=== Section Start ===

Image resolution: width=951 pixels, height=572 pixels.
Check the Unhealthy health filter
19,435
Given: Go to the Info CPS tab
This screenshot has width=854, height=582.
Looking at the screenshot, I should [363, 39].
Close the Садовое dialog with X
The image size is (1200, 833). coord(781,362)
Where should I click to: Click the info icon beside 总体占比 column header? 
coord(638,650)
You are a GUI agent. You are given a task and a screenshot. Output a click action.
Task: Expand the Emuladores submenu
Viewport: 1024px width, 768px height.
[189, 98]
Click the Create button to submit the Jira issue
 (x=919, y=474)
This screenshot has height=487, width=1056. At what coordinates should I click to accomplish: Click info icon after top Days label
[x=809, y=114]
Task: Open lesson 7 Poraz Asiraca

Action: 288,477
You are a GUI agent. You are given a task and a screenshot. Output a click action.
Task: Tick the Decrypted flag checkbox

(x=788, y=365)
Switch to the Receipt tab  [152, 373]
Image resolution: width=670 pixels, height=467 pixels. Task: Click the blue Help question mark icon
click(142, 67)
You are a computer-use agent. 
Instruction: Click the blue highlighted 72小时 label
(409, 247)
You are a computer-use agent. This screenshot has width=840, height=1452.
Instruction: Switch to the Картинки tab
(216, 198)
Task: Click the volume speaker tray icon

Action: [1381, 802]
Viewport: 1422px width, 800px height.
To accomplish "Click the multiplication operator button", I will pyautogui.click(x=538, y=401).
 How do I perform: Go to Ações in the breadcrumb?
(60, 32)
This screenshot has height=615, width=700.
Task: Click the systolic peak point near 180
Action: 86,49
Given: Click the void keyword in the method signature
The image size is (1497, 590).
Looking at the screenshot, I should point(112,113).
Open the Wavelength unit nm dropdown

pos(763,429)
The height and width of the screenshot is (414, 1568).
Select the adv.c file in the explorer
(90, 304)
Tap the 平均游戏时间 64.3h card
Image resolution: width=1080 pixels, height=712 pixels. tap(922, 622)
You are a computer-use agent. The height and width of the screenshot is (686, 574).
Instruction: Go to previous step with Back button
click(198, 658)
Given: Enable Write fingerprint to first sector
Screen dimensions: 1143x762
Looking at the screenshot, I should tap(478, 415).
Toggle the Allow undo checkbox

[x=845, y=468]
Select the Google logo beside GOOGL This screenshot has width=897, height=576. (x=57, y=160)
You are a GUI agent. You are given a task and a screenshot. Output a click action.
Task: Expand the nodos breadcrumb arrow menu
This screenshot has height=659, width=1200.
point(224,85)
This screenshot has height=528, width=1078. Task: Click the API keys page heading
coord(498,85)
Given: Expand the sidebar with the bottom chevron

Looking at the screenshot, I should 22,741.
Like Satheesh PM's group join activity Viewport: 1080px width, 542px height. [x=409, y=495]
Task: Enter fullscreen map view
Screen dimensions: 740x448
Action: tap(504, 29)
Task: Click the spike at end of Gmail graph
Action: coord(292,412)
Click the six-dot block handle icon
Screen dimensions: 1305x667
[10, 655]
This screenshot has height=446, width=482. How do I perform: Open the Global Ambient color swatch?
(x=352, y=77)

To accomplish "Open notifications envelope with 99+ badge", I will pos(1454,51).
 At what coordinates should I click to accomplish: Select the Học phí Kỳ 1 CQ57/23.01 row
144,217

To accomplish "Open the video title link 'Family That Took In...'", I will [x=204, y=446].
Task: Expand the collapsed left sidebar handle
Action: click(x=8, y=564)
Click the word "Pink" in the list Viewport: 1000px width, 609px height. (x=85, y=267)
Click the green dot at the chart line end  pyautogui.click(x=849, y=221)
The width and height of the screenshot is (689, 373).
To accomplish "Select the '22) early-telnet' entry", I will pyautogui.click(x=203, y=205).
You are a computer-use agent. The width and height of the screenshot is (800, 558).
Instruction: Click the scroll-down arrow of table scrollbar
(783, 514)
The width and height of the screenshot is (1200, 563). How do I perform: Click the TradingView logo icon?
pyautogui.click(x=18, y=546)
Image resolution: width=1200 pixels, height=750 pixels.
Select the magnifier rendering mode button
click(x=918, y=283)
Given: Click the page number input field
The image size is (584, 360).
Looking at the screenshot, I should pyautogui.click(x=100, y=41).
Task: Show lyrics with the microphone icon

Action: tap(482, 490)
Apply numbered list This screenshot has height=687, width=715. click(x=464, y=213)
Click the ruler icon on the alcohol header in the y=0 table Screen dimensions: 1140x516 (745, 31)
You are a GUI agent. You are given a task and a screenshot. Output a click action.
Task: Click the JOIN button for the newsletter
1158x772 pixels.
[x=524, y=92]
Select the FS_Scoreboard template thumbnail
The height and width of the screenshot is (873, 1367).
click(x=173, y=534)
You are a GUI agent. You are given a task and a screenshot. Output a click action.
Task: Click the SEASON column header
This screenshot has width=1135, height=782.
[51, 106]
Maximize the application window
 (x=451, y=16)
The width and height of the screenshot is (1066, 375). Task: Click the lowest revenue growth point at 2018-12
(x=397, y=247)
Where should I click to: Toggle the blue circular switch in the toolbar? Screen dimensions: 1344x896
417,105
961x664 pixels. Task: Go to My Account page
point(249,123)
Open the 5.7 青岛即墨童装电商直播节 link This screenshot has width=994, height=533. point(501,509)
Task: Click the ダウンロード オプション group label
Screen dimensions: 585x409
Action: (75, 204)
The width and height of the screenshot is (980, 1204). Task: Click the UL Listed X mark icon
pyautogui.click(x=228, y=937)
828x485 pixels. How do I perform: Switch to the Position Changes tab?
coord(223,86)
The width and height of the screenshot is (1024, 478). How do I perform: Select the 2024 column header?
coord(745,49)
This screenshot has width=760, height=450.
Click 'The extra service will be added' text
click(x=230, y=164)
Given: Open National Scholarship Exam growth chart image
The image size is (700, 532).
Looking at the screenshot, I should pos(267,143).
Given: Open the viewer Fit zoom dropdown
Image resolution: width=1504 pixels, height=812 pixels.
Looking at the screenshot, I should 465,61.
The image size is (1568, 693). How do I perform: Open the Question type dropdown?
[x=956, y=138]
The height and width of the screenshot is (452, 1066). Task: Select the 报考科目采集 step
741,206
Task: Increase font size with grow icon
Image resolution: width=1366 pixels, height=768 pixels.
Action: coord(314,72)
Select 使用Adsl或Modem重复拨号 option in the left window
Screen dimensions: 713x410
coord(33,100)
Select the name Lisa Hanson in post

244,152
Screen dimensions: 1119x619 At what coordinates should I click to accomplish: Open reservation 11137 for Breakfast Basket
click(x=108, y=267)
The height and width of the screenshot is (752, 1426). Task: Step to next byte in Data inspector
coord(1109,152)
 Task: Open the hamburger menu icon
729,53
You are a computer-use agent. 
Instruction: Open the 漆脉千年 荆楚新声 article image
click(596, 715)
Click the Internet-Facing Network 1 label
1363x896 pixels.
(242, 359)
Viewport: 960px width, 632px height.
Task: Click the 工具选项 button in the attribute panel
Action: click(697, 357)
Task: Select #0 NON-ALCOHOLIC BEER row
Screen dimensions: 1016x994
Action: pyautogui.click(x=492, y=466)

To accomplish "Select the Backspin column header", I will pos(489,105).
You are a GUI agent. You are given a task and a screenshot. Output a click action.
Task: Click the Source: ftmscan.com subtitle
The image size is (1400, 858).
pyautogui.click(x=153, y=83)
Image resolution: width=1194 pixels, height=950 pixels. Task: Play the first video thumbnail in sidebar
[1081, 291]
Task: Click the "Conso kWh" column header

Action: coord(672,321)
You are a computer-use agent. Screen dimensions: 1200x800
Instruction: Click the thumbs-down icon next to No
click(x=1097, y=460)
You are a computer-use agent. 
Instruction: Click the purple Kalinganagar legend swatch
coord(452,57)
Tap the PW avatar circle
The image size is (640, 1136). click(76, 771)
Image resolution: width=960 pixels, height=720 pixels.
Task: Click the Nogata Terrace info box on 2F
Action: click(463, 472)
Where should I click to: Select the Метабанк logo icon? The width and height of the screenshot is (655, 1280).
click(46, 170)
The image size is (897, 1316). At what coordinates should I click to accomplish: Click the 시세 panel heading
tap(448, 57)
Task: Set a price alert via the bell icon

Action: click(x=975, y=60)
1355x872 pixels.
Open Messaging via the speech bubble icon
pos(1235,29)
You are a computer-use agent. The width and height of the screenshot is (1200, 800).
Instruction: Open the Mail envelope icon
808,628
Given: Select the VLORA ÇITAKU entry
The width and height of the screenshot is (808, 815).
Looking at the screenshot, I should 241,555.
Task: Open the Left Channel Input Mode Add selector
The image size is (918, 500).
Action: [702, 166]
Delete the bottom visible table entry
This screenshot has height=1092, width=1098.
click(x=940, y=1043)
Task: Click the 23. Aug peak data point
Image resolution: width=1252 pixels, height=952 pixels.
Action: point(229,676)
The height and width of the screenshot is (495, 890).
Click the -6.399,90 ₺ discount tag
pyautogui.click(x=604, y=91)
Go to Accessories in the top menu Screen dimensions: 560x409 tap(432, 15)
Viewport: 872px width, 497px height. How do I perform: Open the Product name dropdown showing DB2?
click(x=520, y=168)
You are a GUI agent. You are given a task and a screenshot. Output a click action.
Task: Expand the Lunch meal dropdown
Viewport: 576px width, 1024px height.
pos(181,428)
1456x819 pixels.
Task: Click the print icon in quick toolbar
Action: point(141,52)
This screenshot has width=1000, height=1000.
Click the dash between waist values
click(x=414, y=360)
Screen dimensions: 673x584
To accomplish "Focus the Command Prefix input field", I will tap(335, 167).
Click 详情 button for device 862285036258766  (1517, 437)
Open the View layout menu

=== Section End ===

### ACTIVITY
The required answer is a single number: the count of lines in the entries that hold the string "chart".

### ANSWER FOR THE TASK
2